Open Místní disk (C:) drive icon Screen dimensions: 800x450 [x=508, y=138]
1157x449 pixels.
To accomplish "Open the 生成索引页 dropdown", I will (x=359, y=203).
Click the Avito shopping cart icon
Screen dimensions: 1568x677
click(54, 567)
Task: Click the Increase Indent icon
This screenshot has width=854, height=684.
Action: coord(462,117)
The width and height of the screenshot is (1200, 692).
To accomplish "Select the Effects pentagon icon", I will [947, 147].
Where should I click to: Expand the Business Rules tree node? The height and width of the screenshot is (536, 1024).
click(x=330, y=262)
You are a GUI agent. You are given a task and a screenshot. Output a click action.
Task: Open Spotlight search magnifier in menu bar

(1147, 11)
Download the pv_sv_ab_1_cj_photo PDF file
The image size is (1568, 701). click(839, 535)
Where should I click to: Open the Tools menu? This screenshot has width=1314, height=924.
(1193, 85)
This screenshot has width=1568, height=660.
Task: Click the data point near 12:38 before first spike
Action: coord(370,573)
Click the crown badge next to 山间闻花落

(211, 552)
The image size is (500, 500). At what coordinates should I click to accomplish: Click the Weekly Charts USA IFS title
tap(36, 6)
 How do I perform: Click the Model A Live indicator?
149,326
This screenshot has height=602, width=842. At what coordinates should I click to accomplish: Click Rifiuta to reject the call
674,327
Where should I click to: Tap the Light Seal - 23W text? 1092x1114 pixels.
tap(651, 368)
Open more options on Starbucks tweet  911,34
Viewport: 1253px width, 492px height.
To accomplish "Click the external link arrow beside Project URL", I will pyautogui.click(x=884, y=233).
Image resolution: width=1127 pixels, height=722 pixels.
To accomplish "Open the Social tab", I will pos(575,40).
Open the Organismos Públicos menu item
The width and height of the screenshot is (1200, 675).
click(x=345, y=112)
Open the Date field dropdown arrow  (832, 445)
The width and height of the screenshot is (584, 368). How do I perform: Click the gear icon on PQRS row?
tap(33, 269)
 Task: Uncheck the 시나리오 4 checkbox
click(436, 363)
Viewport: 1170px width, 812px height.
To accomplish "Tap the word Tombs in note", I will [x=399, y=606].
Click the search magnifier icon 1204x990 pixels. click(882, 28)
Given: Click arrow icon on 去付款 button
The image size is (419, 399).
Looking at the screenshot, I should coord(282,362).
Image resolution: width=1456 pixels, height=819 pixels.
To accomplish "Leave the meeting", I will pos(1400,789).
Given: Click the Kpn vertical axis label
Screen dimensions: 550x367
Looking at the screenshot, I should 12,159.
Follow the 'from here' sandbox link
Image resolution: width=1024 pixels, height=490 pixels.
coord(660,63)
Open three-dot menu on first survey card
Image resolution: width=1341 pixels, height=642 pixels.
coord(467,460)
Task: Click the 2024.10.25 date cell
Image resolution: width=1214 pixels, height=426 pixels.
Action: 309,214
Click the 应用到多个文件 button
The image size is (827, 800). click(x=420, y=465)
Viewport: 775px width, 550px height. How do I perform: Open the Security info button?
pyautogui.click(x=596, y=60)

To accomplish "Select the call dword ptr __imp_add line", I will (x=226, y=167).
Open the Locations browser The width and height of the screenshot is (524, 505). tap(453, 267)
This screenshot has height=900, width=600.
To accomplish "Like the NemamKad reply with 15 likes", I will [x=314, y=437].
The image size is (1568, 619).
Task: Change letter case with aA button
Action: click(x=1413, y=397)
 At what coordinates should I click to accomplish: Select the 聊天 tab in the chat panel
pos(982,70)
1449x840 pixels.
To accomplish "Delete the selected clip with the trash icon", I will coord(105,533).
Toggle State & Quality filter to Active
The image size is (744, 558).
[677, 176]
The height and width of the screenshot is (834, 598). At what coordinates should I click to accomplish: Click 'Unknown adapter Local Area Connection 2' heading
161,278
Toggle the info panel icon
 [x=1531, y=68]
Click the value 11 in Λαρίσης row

-------------------------

### AUFGABENSTELLUNG:
Gib die Auflistung von der Zeile mit „How do I perform: Click the Model“ an bis einschließlich der Zeile mit „Open more options“ vollständig wieder. Multipliziere dabei jede Klickkoordinate mit 0,9 und runde auf ganze Zahlen, wobei Werte mit ,5 aufgerundet werden.

### VOLLSTÄNDIGE LÖSUNG:
 How do I perform: Click the Model A Live indicator?
134,293
This screenshot has height=602, width=842. At what coordinates should I click to accomplish: Click Rifiuta to reject the call
607,294
Where should I click to: Tap the Light Seal - 23W text? 1092x1114 pixels.
tap(586, 331)
Open more options on Starbucks tweet  820,31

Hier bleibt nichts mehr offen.